START SUPPLIED DATA

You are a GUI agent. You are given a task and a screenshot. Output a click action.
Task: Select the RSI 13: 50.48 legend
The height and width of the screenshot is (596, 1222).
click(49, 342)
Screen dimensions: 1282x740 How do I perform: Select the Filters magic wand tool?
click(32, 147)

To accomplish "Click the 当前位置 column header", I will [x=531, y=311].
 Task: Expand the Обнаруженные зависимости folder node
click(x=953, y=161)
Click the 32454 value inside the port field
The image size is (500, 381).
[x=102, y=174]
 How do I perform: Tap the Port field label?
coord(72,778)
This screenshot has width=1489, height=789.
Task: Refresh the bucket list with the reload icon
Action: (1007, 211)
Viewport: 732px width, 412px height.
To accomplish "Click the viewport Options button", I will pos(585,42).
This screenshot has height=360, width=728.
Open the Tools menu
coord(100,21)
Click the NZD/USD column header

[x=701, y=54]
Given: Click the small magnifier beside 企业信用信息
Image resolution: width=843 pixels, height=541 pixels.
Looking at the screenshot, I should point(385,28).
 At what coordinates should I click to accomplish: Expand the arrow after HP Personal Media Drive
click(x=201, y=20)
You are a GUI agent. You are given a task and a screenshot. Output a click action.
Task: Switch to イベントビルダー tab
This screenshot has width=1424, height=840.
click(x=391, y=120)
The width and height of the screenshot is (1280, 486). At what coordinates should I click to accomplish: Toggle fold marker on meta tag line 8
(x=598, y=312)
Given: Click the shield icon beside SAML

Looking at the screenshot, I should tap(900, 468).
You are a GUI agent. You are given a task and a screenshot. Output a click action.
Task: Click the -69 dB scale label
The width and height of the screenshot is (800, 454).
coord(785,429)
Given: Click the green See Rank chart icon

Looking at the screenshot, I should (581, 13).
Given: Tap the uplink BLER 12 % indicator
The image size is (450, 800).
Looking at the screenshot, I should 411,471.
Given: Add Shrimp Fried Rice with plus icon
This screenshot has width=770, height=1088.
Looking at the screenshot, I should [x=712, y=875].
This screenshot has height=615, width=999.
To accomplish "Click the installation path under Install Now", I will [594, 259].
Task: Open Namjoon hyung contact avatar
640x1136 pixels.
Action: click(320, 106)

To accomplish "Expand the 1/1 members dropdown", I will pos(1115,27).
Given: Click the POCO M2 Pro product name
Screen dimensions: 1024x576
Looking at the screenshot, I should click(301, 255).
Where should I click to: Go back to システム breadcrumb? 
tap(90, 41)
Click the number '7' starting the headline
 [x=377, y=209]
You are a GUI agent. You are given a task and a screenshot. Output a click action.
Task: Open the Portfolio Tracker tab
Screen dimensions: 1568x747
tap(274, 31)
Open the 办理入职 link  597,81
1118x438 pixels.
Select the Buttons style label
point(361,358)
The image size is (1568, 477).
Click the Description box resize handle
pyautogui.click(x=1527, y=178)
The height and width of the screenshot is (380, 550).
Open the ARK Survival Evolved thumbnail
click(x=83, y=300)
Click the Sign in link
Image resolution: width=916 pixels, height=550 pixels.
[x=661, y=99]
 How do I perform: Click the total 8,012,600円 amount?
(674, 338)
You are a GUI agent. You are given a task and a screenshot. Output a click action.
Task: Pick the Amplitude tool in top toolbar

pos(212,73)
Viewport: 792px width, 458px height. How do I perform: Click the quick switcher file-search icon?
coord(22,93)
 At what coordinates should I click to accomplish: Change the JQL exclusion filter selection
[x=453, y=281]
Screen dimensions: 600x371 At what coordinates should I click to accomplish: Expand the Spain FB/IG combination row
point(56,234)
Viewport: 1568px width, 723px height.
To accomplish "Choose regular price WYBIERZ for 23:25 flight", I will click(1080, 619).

END SUPPLIED DATA

(ACTION ITEM):
Exact copies of every record are required, so retype them in full.

(SOLUTION FOR THIS PROBLEM):
You are a GUI agent. You are given a task and a screenshot. Output a click action.
Task: Select the RSI 13: 50.48 legend
The height and width of the screenshot is (596, 1222).
click(49, 342)
Screen dimensions: 1282x740 How do I perform: Select the Filters magic wand tool?
click(32, 147)

To accomplish "Click the 当前位置 column header", I will [x=531, y=311].
 Task: Expand the Обнаруженные зависимости folder node
click(x=953, y=161)
Click the 32454 value inside the port field
The image size is (500, 381).
[x=102, y=174]
 How do I perform: Tap the Port field label?
coord(72,778)
This screenshot has width=1489, height=789.
Task: Refresh the bucket list with the reload icon
Action: (1007, 211)
Viewport: 732px width, 412px height.
To accomplish "Click the viewport Options button", I will pos(585,42).
This screenshot has height=360, width=728.
Open the Tools menu
coord(100,21)
Click the NZD/USD column header

[x=701, y=54]
Given: Click the small magnifier beside 企业信用信息
Image resolution: width=843 pixels, height=541 pixels.
Looking at the screenshot, I should point(385,28).
 At what coordinates should I click to accomplish: Expand the arrow after HP Personal Media Drive
click(x=201, y=20)
You are a GUI agent. You are given a task and a screenshot. Output a click action.
Task: Switch to イベントビルダー tab
This screenshot has width=1424, height=840.
click(x=391, y=120)
The width and height of the screenshot is (1280, 486). At what coordinates should I click to accomplish: Toggle fold marker on meta tag line 8
(x=598, y=312)
Given: Click the shield icon beside SAML

Looking at the screenshot, I should tap(900, 468).
You are a GUI agent. You are given a task and a screenshot. Output a click action.
Task: Click the -69 dB scale label
The width and height of the screenshot is (800, 454).
coord(785,429)
Given: Click the green See Rank chart icon

Looking at the screenshot, I should (581, 13).
Given: Tap the uplink BLER 12 % indicator
The image size is (450, 800).
Looking at the screenshot, I should 411,471.
Given: Add Shrimp Fried Rice with plus icon
This screenshot has width=770, height=1088.
Looking at the screenshot, I should [x=712, y=875].
This screenshot has height=615, width=999.
To accomplish "Click the installation path under Install Now", I will [594, 259].
Task: Open Namjoon hyung contact avatar
640x1136 pixels.
Action: click(320, 106)

To accomplish "Expand the 1/1 members dropdown", I will pos(1115,27).
Given: Click the POCO M2 Pro product name
Screen dimensions: 1024x576
Looking at the screenshot, I should click(301, 255).
Where should I click to: Go back to システム breadcrumb? 
tap(90, 41)
Click the number '7' starting the headline
 [x=377, y=209]
You are a GUI agent. You are given a task and a screenshot. Output a click action.
Task: Open the Portfolio Tracker tab
Screen dimensions: 1568x747
tap(274, 31)
Open the 办理入职 link  597,81
1118x438 pixels.
Select the Buttons style label
point(361,358)
The image size is (1568, 477).
Click the Description box resize handle
pyautogui.click(x=1527, y=178)
The height and width of the screenshot is (380, 550).
Open the ARK Survival Evolved thumbnail
click(x=83, y=300)
Click the Sign in link
Image resolution: width=916 pixels, height=550 pixels.
[x=661, y=99]
 How do I perform: Click the total 8,012,600円 amount?
(674, 338)
You are a GUI agent. You are given a task and a screenshot. Output a click action.
Task: Pick the Amplitude tool in top toolbar

pos(212,73)
Viewport: 792px width, 458px height. How do I perform: Click the quick switcher file-search icon?
coord(22,93)
 At what coordinates should I click to accomplish: Change the JQL exclusion filter selection
[x=453, y=281]
Screen dimensions: 600x371 At what coordinates should I click to accomplish: Expand the Spain FB/IG combination row
point(56,234)
Viewport: 1568px width, 723px height.
To accomplish "Choose regular price WYBIERZ for 23:25 flight", I will click(1080, 619).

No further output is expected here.